The attack requires network access and some level of authentication (low privileges), though it does involve higher complexity due to the need to obtain or predict valid session identifiers. Successful exploitation results in a complete compromise of both confidentiality and integrity, as attackers can access sensitive communications and potentially manipulate data within hijacked sessions.
Root Cause
The root cause lies in insufficient session authentication controls within Coral Server's session management implementation. Prior to version 1.1.0, the server did not implement strong authentication mechanisms to validate that agents connecting to or rejoining sessions were the legitimate session owners. This allowed session identifiers to be used as the sole authentication factor, making them vulnerable to theft or prediction attacks.
Attack Vector
The vulnerability is exploitable over the network by an attacker who can:
- Intercept network traffic to capture session identifiers (man-in-the-middle scenarios)
- Predict session identifiers if they are generated using weak random number generation
- Obtain session identifiers through other means such as information disclosure vulnerabilities
Once a valid session identifier is obtained, the attacker can impersonate a legitimate agent or join existing sessions without proper authorization. This enables unauthorized access to agent communications, coordination mechanisms, and potentially payment-related functionality within the Coral Server ecosystem.
The vulnerability mechanism involves insufficient verification of session ownership. When an agent attempts to connect to or rejoin a session, the server accepts the session identifier without performing additional authentication checks to verify the requestor's identity. See the GitHub Security Advisory GHSA-ccx7-7wv9-c55x for additional technical details.
Detection Methods for CVE-2026-30969
Indicators of Compromise
- Multiple agents connecting from different IP addresses using the same session identifier
- Unusual session activity patterns indicating session hijacking or impersonation
- Agent connection attempts from unexpected geographic locations or networks
- Session identifier reuse across disconnected time periods
Detection Strategies
- Monitor server logs for multiple concurrent connections using identical session identifiers
- Implement anomaly detection for agent behavior changes within active sessions
- Track session identifier usage patterns to detect potential prediction or theft attacks
- Deploy network traffic analysis to identify session identifier interception attempts
Monitoring Recommendations
- Enable comprehensive logging of all session creation, joining, and authentication events
- Implement real-time alerting for suspicious session activity patterns
- Monitor for failed authentication attempts that may indicate session enumeration attacks
- Review Coral Server access logs regularly for indicators of unauthorized session access
How to Mitigate CVE-2026-30969
Immediate Actions Required
- Upgrade Coral Server to version 1.1.0 or later immediately
- Review server logs for evidence of session hijacking or impersonation attempts
- Invalidate all existing sessions and require re-authentication from legitimate agents
- Implement network-level controls to restrict access to the Coral Server infrastructure
Patch Information
The vulnerability has been fixed in Coral Server version 1.1.0. Organizations should upgrade to this version or later to remediate the vulnerability. The patched release is available at the GitHub Coral Server Release v1.1.0.
Workarounds
- Implement network segmentation to limit exposure of Coral Server instances
- Deploy additional authentication layers at the network level (VPN, mTLS)

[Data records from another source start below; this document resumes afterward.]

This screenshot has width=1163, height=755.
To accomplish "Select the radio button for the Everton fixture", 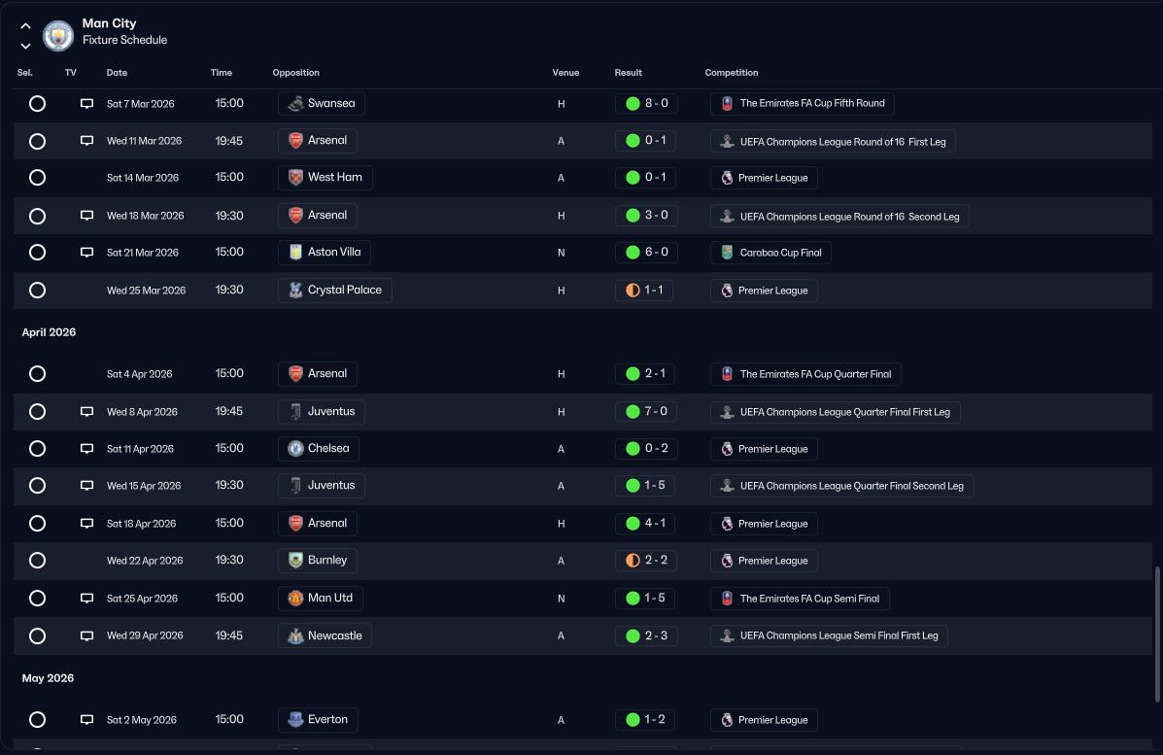I will (37, 720).
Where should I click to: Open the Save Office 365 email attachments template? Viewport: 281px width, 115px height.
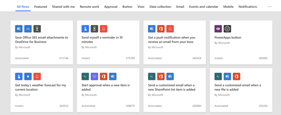pos(41,40)
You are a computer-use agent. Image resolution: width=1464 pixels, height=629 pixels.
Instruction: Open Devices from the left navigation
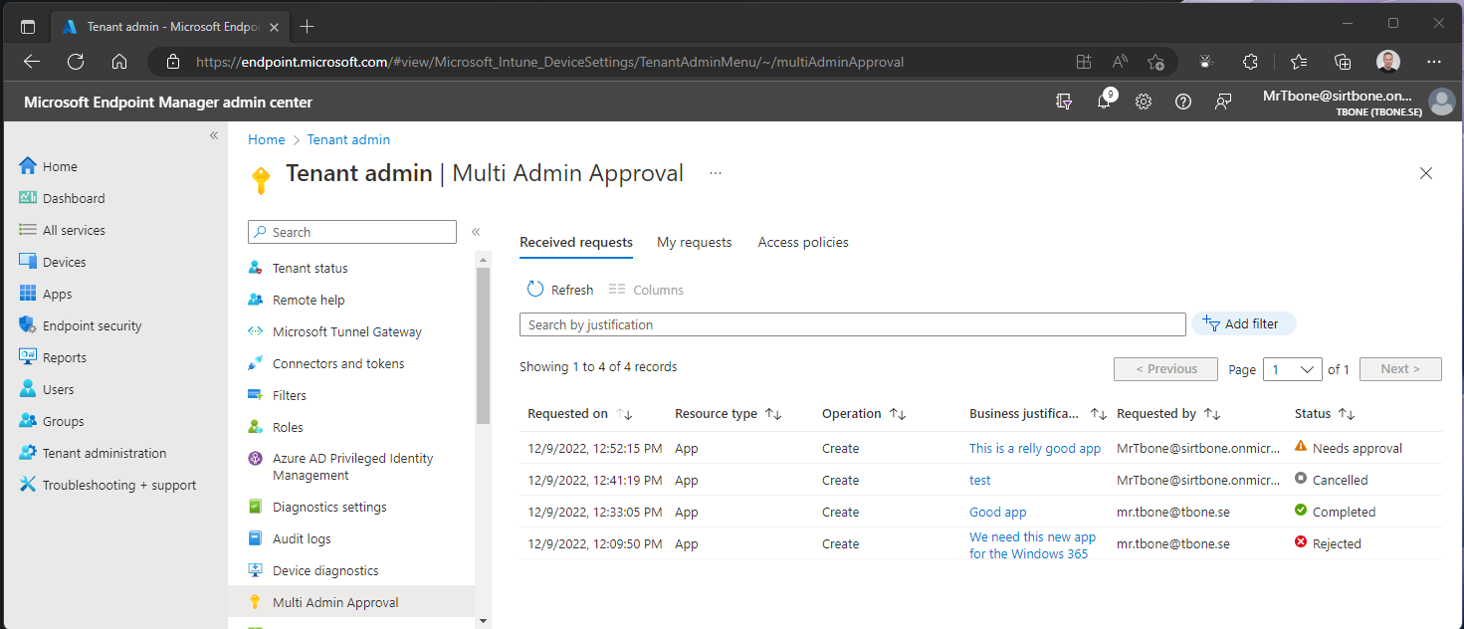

- Restrict network access to trusted IP ranges until the patch can be applied
- Monitor session activity closely for signs of unauthorized access
# Configuration example - Restrict network access to trusted sources
# Add to firewall rules to limit Coral Server exposure
iptables -A INPUT -p tcp --dport 8080 -s TRUSTED_IP_RANGE -j ACCEPT
iptables -A INPUT -p tcp --dport 8080 -j DROP
Disclaimer: This content was generated using AI. While we strive for accuracy, please verify critical information with official sources.